### Task objective
Every line in the data below that holds "option" should be found and copied.

### Material for this exercise
===
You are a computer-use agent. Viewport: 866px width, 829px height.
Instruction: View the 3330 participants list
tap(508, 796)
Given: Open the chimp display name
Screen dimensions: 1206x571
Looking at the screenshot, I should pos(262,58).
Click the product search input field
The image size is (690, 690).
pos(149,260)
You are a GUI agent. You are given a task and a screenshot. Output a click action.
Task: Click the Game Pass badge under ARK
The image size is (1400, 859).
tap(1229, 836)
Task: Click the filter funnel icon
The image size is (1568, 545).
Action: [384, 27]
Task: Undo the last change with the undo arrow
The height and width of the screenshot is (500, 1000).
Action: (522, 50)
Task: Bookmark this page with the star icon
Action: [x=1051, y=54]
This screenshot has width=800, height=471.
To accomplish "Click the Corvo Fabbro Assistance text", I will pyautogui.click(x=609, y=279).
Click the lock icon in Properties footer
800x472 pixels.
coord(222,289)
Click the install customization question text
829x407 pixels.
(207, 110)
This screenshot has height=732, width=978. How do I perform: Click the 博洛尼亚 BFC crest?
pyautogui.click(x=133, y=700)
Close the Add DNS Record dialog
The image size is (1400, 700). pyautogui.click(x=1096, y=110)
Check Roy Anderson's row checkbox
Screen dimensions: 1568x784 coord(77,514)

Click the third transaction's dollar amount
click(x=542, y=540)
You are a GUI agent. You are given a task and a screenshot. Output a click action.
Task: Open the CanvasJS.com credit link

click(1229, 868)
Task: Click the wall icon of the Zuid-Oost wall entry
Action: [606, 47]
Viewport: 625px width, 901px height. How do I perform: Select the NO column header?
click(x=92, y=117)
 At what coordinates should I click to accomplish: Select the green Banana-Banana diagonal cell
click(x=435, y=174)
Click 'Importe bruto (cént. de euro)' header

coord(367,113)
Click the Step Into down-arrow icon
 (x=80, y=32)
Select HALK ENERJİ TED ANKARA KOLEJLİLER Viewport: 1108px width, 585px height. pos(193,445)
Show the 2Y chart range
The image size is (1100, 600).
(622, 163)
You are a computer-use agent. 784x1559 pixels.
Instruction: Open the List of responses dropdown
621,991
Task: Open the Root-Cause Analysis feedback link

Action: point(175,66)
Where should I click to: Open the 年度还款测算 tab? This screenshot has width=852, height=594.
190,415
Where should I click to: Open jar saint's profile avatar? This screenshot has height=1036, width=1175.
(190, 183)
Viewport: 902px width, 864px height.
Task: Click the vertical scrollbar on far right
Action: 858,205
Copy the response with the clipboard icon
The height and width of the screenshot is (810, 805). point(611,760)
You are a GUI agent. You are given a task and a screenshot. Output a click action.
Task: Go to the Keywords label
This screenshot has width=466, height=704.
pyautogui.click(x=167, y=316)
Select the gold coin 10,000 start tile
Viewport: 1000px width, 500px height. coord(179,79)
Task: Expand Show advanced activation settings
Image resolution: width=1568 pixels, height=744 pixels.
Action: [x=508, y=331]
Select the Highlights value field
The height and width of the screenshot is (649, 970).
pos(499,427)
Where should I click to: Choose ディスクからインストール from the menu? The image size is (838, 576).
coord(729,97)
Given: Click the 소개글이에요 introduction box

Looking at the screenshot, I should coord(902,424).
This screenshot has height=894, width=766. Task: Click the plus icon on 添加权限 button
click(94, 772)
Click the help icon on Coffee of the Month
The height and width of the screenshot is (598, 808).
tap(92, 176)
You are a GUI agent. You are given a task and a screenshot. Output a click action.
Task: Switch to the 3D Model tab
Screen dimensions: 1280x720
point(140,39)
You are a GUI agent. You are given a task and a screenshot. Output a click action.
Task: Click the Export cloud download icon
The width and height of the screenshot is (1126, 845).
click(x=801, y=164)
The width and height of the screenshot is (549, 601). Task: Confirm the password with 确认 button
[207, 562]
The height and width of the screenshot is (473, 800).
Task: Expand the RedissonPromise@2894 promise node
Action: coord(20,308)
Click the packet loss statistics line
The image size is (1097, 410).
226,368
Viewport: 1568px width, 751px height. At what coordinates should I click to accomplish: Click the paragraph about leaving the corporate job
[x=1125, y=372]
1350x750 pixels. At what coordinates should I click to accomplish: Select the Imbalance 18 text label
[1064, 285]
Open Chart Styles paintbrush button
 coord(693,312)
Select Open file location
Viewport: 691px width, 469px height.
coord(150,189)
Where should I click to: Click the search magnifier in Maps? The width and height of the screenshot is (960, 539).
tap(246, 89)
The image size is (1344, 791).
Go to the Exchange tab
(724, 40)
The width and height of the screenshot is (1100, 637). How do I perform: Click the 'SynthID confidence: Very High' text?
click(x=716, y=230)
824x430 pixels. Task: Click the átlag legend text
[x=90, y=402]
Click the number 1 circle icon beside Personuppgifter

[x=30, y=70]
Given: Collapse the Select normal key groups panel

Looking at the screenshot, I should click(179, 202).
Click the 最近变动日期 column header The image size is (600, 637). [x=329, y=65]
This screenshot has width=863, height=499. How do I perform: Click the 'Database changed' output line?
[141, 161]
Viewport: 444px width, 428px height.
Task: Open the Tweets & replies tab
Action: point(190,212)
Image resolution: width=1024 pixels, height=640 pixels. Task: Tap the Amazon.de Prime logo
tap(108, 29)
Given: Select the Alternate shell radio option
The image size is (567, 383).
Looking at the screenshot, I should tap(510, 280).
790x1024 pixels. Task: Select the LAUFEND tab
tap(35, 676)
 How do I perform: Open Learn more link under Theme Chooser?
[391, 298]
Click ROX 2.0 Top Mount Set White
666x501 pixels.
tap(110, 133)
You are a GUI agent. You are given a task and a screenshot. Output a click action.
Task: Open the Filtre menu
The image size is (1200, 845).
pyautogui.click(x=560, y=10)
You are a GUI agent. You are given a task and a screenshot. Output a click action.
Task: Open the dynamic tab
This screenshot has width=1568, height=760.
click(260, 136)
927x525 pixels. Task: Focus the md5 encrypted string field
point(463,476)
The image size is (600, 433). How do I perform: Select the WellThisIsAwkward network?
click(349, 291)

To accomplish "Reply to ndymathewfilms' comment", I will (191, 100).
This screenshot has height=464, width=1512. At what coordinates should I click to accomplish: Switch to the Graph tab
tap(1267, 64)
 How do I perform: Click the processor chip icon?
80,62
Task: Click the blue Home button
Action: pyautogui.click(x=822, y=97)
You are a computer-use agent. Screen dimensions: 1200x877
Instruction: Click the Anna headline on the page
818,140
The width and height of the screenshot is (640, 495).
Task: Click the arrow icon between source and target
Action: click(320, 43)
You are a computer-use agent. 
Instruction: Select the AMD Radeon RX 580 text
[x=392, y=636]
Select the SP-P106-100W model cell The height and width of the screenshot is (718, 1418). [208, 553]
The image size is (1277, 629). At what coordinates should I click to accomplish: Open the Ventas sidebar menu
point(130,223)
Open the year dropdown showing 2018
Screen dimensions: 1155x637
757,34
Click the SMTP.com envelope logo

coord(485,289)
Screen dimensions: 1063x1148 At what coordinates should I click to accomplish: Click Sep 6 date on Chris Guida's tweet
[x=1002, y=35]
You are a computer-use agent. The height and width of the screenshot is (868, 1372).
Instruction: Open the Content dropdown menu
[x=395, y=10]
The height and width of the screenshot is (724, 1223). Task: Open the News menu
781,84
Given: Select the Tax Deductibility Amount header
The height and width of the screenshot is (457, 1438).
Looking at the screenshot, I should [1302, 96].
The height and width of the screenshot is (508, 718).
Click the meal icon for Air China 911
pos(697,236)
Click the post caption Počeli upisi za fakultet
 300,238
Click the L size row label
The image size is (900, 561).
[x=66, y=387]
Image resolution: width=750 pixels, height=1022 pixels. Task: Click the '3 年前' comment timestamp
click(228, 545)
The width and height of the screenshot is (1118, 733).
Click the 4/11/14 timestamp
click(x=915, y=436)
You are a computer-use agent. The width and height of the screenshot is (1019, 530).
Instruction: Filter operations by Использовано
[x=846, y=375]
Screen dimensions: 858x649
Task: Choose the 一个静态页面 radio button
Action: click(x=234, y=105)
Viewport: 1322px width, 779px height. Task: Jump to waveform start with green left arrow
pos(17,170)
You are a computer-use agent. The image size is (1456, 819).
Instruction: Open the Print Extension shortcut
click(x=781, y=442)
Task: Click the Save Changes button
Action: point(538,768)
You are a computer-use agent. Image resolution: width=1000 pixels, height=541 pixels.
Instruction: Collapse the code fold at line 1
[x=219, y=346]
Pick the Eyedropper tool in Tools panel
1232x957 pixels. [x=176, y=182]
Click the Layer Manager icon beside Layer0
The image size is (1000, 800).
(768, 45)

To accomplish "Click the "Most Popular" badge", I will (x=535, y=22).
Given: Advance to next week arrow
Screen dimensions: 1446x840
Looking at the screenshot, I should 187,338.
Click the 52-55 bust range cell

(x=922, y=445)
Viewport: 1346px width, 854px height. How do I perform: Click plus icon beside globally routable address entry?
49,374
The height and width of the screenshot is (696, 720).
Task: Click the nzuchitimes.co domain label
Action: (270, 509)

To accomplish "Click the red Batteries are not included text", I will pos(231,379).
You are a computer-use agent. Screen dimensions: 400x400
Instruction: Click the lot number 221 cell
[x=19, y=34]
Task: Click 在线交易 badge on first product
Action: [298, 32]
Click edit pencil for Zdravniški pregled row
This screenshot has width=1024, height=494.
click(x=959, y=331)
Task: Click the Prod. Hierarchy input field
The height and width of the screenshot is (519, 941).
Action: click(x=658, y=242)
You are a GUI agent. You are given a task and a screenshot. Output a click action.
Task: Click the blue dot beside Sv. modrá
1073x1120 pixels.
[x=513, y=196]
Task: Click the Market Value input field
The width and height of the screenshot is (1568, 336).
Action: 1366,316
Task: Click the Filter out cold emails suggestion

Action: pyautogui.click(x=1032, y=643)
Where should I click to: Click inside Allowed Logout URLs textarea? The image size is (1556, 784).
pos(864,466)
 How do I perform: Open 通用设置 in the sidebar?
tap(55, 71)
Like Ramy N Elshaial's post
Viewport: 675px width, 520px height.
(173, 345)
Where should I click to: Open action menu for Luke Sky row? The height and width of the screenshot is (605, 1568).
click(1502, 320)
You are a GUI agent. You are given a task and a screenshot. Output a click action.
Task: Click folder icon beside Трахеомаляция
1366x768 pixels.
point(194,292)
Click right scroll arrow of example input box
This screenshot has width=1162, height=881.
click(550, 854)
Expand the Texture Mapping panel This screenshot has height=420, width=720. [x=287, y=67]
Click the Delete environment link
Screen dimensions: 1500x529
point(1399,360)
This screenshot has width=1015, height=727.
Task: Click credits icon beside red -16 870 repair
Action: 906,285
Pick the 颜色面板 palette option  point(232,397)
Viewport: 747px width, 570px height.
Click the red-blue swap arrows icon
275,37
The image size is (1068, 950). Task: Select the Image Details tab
===
### Exercise output
Given: Select the Alternate shell radio option
Pick the 颜色面板 palette option  point(232,397)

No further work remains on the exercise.